____ Available records

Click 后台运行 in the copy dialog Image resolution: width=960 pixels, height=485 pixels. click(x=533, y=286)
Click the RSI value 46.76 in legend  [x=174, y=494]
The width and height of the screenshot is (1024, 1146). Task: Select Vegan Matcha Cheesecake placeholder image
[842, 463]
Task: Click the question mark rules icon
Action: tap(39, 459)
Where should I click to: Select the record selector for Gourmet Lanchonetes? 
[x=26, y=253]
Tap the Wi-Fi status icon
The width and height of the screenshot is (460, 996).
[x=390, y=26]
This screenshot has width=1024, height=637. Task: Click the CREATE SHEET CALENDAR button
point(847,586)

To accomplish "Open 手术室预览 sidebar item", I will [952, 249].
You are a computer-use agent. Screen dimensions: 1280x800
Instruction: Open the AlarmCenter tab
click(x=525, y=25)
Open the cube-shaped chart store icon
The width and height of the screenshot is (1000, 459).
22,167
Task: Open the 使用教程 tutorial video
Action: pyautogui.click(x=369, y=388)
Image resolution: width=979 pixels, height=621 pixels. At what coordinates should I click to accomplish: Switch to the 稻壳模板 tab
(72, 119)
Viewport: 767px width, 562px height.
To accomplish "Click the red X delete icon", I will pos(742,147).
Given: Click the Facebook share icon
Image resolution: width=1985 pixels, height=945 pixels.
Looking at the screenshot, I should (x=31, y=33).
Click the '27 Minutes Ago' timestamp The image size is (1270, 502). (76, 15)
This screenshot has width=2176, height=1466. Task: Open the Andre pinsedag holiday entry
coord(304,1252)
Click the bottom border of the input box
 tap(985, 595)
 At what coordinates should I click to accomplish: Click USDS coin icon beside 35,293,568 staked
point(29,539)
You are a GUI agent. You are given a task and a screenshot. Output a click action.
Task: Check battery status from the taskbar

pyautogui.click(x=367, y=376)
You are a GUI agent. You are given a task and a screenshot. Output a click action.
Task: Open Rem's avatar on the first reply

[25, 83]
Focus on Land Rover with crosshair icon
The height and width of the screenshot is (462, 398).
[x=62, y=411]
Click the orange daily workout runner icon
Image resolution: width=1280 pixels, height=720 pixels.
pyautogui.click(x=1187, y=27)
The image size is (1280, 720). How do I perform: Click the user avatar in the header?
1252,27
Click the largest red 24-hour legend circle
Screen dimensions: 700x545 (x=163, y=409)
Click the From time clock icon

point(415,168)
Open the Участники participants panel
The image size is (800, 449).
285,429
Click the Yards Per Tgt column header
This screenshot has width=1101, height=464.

________

**Problem requirements**
Considering only the data above, return the lines in which "will" occurs.

**Exercise output**
To accomplish "Open 手术室预览 sidebar item", I will [952, 249].
To accomplish "Click the red X delete icon", I will pos(742,147).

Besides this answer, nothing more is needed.